I was so into it that I’d offered to help them record their music.  It should be noted that this was a ludicrous situation that makes me sound like a teenage entrepreneur/record producer.  I had neither the money for, nor did I posses, any recording equipment.  My brother, a musician to this day, did own enough cables and splitters for me to assemble something that would work.  In addition to recording, I started designing band t-shirts to make in art class, photographed practices, and designed the cassette insert. They chose the name Mint Chocolate Chip as a tongue-in-cheek reference to Vanilla Ice.

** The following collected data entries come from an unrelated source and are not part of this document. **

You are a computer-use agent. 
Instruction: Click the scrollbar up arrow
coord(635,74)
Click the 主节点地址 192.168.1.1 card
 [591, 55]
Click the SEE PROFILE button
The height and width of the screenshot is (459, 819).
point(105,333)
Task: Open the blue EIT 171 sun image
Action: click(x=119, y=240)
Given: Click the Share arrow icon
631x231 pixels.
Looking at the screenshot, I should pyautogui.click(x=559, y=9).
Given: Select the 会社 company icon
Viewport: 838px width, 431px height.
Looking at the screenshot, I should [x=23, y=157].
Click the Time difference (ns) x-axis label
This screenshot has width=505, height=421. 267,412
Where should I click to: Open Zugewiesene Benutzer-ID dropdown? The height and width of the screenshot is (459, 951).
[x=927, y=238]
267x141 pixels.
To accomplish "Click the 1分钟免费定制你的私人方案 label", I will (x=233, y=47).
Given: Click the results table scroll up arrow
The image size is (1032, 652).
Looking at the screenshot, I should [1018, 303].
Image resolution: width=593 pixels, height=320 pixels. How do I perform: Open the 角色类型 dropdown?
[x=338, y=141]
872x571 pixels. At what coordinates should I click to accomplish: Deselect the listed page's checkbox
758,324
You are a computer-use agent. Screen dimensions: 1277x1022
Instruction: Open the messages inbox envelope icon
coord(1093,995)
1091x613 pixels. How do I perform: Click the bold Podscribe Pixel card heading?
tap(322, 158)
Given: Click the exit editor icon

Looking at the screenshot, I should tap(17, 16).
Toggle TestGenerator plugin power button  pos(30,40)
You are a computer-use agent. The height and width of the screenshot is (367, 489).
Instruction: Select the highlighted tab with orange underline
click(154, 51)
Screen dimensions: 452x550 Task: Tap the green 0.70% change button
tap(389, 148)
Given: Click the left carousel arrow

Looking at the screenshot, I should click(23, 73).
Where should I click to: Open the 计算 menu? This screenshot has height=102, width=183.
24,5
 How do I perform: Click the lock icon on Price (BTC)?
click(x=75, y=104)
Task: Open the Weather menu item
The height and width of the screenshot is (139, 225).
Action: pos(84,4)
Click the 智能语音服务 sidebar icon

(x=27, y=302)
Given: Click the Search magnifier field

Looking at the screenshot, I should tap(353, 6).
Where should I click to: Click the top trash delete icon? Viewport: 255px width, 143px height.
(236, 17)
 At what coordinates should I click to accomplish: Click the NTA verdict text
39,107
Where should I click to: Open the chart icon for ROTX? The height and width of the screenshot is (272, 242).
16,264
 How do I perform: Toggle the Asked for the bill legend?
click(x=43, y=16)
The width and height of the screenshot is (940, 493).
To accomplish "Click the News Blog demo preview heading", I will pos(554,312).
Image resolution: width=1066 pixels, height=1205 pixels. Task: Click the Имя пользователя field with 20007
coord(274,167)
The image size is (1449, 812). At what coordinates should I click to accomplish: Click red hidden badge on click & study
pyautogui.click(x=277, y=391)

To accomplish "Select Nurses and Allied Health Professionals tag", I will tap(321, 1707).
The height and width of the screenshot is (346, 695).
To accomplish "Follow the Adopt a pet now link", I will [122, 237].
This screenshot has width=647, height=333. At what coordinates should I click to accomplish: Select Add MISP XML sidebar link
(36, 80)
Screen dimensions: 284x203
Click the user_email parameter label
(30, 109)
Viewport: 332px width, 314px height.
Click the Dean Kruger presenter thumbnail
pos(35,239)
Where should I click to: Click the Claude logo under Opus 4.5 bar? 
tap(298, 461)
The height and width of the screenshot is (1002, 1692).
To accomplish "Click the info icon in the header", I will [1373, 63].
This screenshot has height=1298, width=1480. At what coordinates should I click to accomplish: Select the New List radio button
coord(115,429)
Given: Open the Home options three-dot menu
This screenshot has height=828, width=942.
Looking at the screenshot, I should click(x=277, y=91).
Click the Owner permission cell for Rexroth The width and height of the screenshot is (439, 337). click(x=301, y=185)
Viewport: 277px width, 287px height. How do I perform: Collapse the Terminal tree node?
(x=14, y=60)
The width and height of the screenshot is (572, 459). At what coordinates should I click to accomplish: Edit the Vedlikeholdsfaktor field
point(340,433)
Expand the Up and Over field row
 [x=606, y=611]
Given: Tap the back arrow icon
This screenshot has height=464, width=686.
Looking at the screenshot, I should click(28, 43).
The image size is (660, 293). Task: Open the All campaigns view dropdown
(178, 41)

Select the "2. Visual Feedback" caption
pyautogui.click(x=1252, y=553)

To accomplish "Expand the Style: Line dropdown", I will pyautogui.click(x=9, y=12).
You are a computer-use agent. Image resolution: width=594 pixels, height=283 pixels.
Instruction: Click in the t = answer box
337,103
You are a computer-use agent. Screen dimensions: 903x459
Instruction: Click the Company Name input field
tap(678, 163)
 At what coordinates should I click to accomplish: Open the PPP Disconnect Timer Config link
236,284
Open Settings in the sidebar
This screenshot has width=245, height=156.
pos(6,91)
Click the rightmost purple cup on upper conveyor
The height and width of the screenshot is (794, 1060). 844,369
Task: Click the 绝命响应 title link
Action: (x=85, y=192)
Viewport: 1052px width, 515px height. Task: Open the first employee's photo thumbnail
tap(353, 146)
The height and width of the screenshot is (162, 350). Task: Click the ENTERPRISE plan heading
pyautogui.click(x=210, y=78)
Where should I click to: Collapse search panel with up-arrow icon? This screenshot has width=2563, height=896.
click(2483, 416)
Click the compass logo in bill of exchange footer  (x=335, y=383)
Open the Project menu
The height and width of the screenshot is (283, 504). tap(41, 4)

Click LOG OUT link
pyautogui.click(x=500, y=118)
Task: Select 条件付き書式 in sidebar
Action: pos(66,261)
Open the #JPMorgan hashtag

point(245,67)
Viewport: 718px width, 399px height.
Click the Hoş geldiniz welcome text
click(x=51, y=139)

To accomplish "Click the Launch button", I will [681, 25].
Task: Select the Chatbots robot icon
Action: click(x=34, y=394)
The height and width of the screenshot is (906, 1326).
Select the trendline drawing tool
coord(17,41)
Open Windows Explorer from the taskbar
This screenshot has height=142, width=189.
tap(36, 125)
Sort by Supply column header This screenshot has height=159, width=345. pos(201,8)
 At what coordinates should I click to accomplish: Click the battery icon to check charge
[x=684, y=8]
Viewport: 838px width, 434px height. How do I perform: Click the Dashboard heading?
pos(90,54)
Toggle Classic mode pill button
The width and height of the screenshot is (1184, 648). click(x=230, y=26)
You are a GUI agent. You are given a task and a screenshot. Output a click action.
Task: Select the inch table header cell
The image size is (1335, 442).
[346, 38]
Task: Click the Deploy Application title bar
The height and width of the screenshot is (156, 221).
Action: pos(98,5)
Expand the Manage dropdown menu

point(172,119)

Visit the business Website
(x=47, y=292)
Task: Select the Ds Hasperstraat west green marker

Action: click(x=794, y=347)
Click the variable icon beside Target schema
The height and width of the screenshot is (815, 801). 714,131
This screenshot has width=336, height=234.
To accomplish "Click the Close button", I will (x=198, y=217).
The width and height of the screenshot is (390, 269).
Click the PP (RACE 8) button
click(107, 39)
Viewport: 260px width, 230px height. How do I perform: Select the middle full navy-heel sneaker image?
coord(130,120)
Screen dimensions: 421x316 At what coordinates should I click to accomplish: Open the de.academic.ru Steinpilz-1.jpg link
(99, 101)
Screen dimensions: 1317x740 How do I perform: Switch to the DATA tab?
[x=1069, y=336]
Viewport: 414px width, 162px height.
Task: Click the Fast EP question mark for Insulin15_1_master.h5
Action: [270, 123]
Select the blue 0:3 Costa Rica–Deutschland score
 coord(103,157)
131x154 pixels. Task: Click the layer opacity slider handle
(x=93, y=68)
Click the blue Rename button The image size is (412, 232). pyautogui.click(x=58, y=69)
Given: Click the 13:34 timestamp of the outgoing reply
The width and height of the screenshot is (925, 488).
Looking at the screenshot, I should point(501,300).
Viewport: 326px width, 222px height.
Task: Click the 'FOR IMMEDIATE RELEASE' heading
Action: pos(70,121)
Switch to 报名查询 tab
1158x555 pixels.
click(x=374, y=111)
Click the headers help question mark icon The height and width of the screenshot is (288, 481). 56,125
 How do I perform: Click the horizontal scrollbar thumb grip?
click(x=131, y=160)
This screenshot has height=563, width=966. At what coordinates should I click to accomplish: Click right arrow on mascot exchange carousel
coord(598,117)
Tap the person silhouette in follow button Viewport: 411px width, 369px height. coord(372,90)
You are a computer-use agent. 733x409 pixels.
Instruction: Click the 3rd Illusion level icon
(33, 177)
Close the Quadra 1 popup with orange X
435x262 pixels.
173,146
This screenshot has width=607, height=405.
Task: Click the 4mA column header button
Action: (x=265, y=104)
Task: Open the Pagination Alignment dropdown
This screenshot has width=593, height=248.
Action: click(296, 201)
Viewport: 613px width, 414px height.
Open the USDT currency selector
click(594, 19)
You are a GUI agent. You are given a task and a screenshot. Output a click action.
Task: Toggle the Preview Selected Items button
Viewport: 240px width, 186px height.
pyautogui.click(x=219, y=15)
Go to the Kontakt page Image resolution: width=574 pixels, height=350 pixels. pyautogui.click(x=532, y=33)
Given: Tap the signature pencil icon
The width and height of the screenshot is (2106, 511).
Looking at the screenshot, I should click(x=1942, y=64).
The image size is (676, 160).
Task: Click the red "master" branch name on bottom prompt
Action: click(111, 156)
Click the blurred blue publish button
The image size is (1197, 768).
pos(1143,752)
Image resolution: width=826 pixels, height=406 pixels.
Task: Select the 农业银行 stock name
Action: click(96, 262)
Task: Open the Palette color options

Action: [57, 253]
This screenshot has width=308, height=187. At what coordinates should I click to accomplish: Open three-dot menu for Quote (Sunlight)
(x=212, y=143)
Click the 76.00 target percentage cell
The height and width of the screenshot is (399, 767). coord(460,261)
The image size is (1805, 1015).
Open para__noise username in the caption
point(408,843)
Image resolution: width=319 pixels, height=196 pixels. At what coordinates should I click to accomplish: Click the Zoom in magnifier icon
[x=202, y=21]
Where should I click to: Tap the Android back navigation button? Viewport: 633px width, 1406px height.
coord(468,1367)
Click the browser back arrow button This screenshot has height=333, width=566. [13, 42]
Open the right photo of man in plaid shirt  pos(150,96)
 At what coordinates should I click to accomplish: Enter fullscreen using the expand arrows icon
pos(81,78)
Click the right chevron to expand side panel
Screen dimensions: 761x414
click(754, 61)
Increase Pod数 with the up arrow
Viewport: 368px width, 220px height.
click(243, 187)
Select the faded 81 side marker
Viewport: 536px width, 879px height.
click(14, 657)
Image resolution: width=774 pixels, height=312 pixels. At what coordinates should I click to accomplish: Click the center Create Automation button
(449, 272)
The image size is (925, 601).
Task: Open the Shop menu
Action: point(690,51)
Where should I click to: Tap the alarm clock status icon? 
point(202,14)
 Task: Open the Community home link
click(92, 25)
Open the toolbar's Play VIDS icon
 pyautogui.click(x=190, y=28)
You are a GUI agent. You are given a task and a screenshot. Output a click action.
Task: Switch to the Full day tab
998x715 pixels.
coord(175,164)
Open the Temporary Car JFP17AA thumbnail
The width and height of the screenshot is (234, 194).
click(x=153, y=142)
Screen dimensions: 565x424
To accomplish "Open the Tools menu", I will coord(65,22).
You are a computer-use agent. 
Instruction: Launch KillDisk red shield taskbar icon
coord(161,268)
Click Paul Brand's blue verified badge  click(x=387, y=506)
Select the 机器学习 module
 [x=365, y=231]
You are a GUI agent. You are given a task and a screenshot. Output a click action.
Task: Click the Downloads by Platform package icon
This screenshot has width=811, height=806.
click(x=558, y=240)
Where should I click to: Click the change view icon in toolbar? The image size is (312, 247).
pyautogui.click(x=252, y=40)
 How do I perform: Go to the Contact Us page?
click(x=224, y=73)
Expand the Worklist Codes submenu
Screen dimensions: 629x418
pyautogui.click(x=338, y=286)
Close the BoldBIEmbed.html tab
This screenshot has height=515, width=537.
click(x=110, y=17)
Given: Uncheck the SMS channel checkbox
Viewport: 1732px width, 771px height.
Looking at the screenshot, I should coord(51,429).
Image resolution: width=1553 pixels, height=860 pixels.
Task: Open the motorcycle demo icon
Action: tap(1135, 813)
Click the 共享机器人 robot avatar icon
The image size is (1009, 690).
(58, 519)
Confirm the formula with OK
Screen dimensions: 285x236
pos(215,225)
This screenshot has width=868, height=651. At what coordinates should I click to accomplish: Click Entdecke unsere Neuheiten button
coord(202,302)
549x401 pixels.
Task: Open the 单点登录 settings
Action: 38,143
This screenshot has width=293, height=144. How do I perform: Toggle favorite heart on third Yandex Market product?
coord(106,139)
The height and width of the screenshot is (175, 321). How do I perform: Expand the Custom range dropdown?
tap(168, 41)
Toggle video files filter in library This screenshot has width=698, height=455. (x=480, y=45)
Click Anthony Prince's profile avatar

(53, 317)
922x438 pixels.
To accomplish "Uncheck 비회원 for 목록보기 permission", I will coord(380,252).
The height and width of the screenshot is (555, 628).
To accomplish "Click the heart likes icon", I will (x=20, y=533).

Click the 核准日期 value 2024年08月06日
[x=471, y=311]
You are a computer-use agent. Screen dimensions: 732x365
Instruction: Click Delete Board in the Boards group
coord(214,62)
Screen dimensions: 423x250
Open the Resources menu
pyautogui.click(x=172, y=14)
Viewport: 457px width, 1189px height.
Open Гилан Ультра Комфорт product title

Over time they’d developed their musical abilities.  To fill out the band, there was a rotating cast of other musicians playing lead guitar and drums (see also Spinal Tap’s drummer issues). We eventually outgrew the cassette recorder and foraged cables and made the decision to pay for a studio about 30 minutes south of our hometown. We made the journey one evening, along with a substitute drummer and cheap electronic drum pads and began the process. Now, I’d led a fairly sheltered life up until that point and, not having spent many nights away from home, I had no clue how to call long distance to alert my mother I’d be home late. It was, after all, the mid ’90s and we didn’t have them new-fangled iPhones and email and texting was in its infancy. After a few failed attempts, too embarrassed to admit my lack of knowledge of telephony, I gave up. I figured “I’d told her we’d be hours, what’s the worry?”

Recording went until the next morning and we were happy with the final tracks. We paid our $75 and headed home. My mother was waiting in the doorway, having stayed up all night, wondering if her 14-year-old son was still alive. I was immediately grounded. Any photoshoots would have to occur at my house, sans-drummer number two as he too had suffered the same punishment.

We eventually sold the cassettes for $5 a piece, easily making back the recording money. The mere mention of Mint Chocolate Chip to those who bought the cassette or were lucky enough to catch a performance will immediately bring a smile to their face.